**What the task asks:**
Copy out the lines from the one containing "Click the 매수 buy button" through the end of the records, both included, leaving out the pictures.

-- start of Task input --

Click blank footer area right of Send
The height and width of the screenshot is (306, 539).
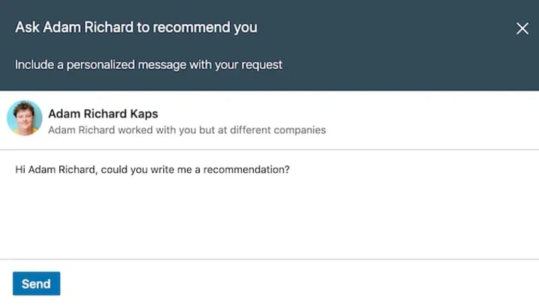(x=299, y=284)
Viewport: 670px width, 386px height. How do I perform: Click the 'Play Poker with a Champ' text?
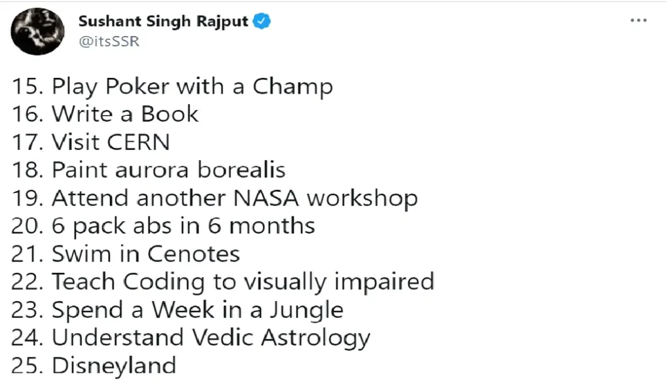click(192, 86)
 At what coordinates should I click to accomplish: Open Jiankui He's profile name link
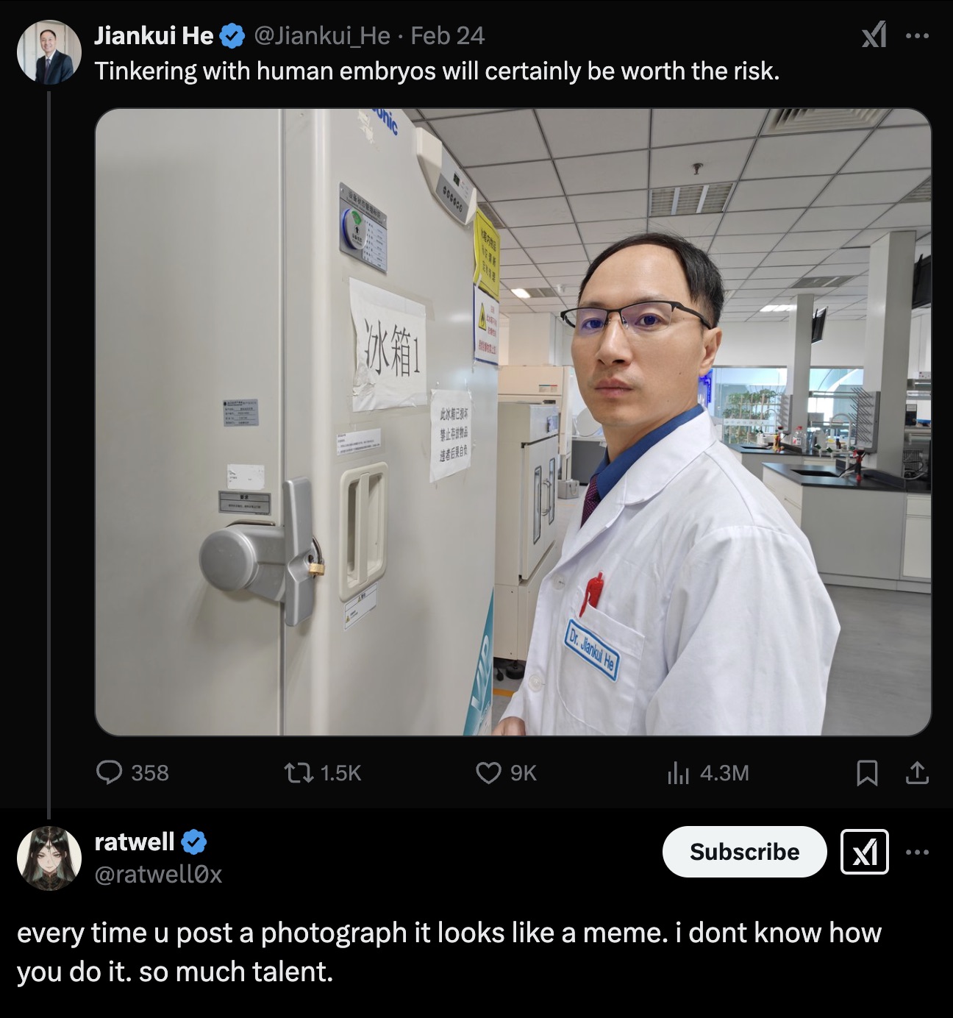pos(154,35)
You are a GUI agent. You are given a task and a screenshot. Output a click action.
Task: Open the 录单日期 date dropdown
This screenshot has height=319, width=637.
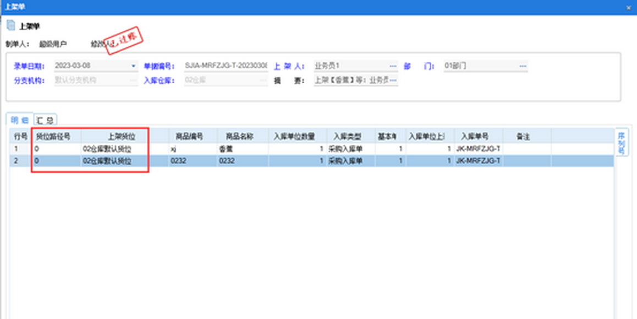coord(133,66)
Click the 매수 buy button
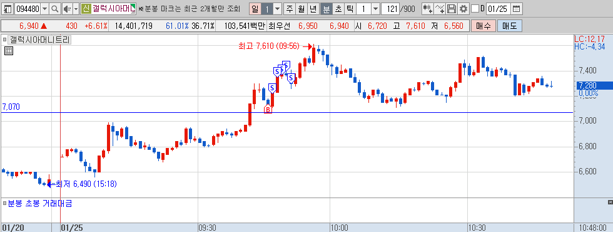The image size is (613, 232). (x=483, y=26)
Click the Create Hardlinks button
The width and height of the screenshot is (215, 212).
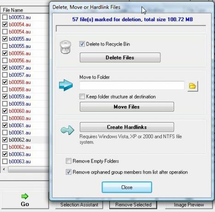pyautogui.click(x=127, y=127)
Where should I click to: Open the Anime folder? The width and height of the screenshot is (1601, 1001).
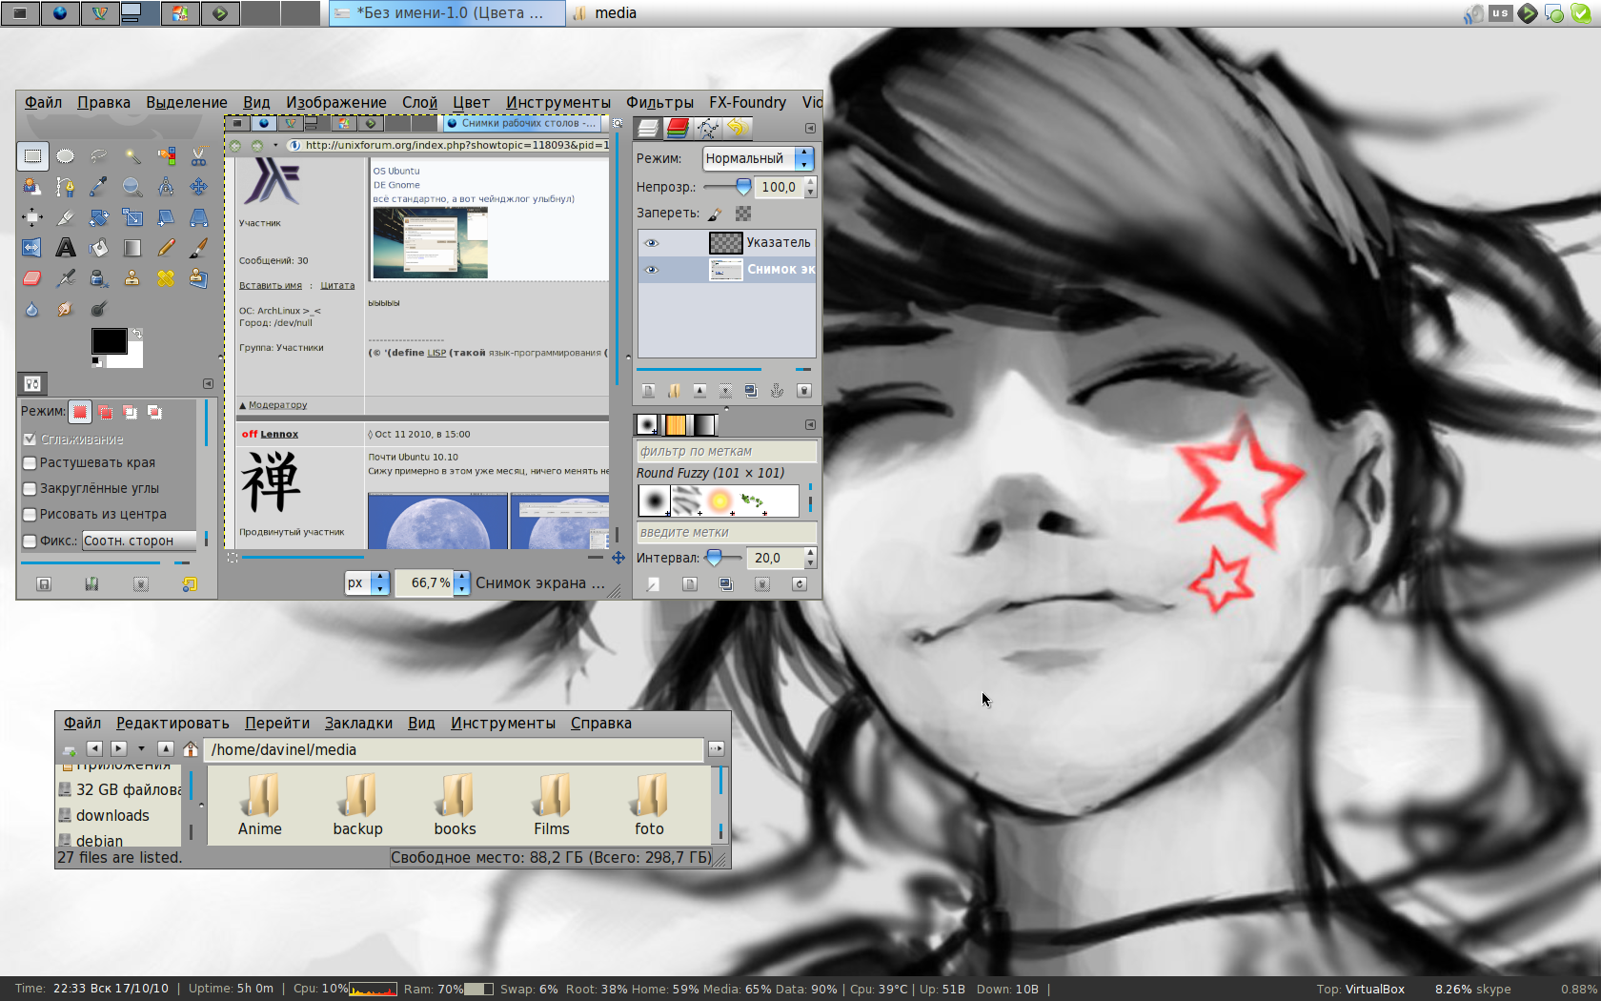pyautogui.click(x=260, y=805)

-- end of Task input --

**Answer in full:**
Click the 매수 buy button
The image size is (613, 232). (x=483, y=26)
Click the Create Hardlinks button
The width and height of the screenshot is (215, 212).
pyautogui.click(x=127, y=127)
Where should I click to: Open the Anime folder? The width and height of the screenshot is (1601, 1001).
pyautogui.click(x=260, y=805)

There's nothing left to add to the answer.